* Action item *
What is the number of lines below that contain the word "Identify"? Respond with that number alone.

* Input for this task *
───

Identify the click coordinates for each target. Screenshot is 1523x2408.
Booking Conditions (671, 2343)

───

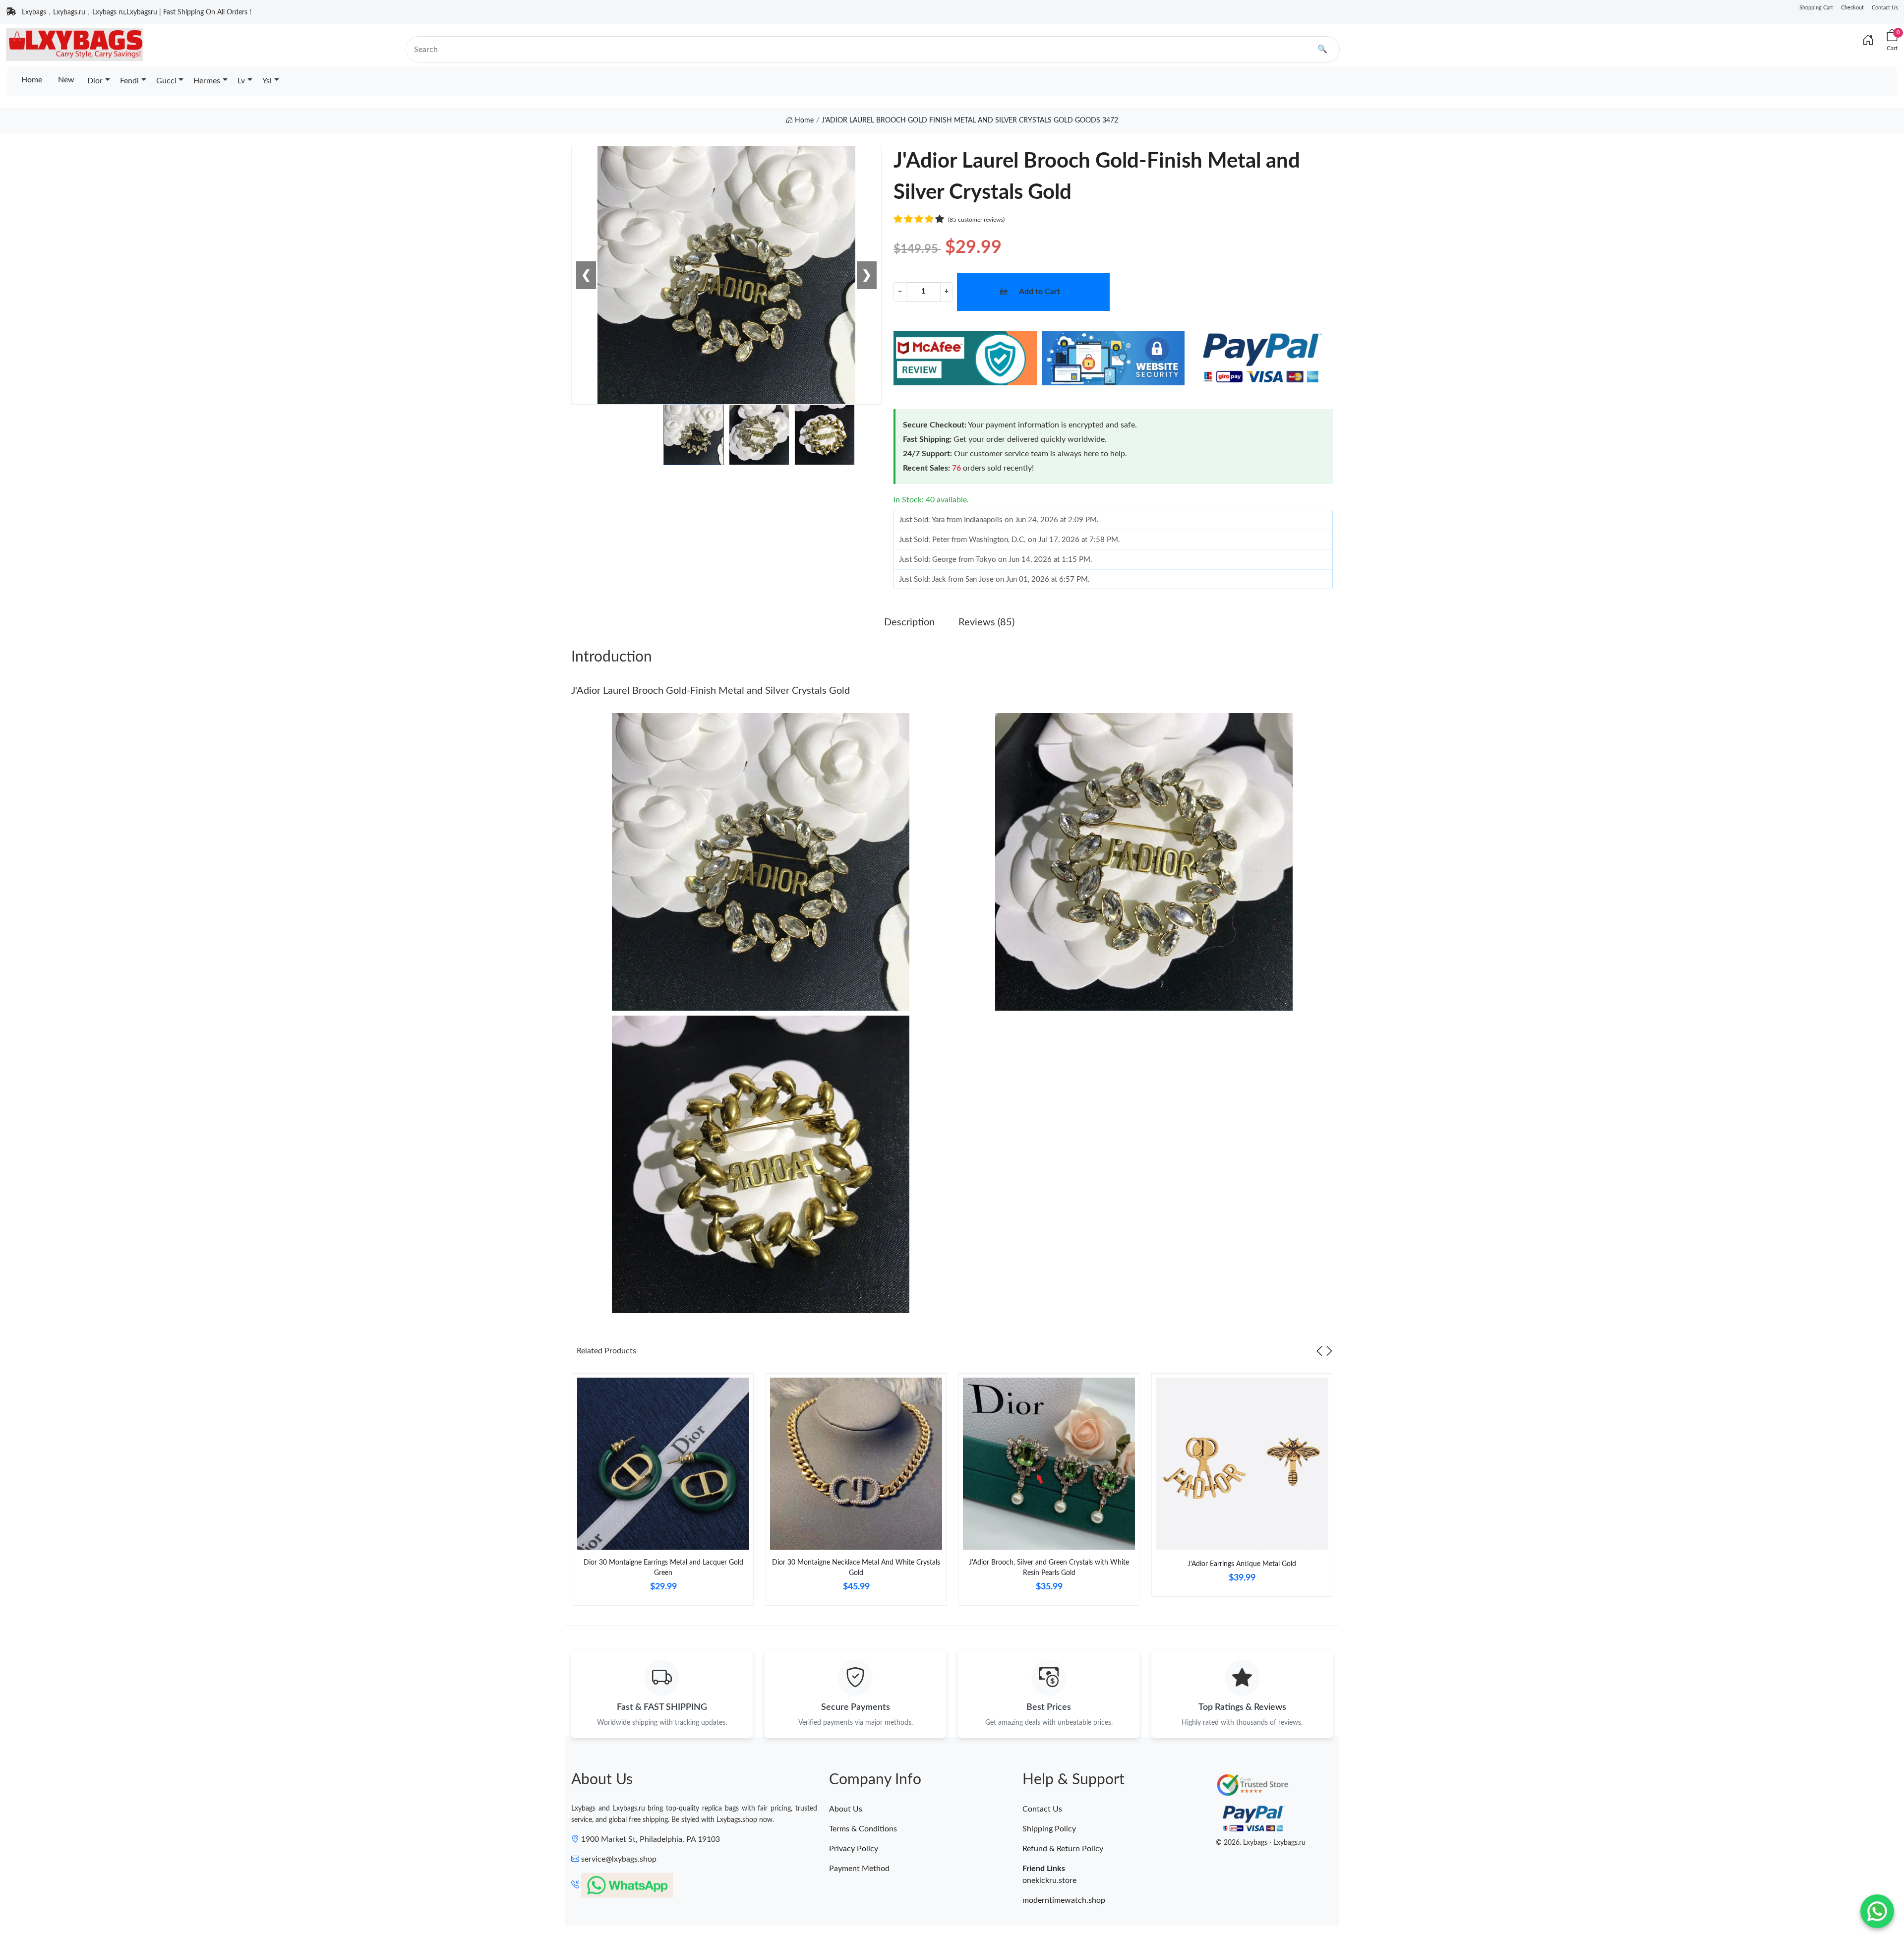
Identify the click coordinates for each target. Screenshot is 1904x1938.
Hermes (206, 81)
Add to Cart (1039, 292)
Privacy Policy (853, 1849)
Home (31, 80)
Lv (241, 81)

───

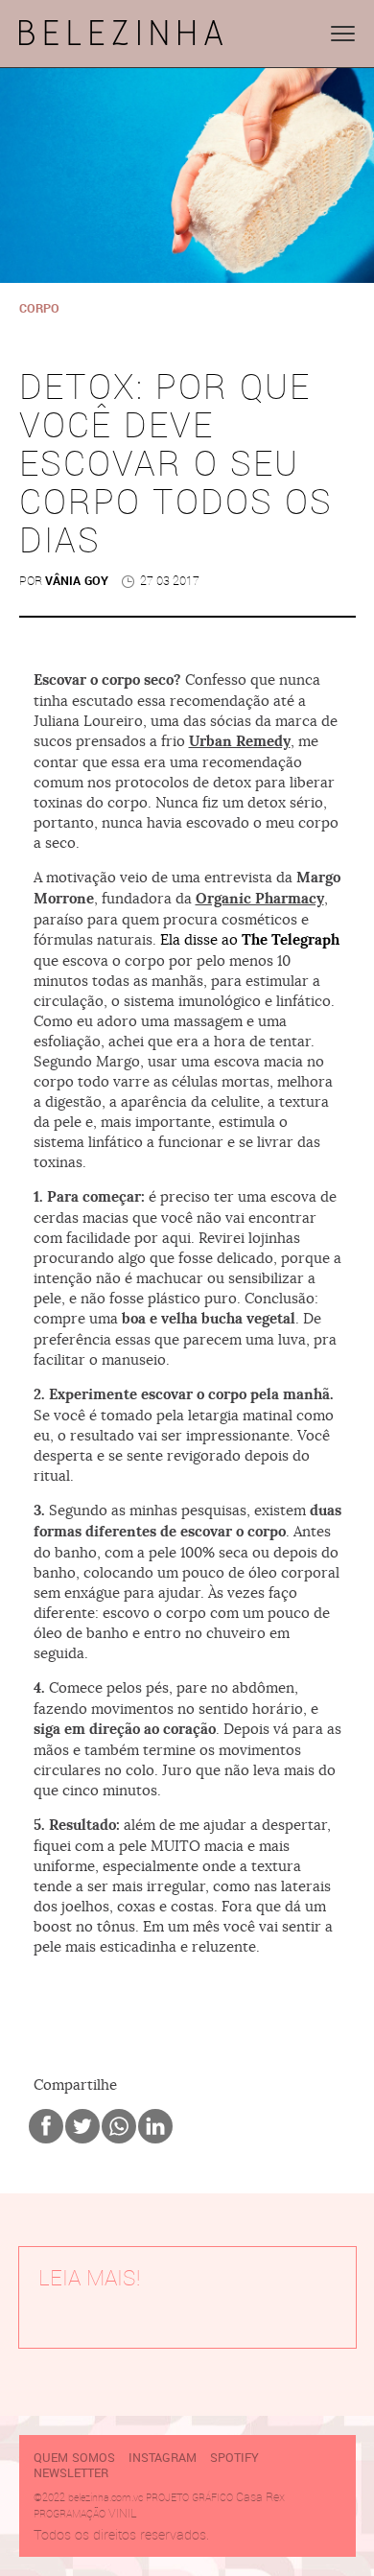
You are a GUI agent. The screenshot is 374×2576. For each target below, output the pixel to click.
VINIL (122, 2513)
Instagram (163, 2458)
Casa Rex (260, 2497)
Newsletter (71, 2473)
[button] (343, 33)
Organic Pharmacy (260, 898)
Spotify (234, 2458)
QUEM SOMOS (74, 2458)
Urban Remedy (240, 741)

───

* Response below *
2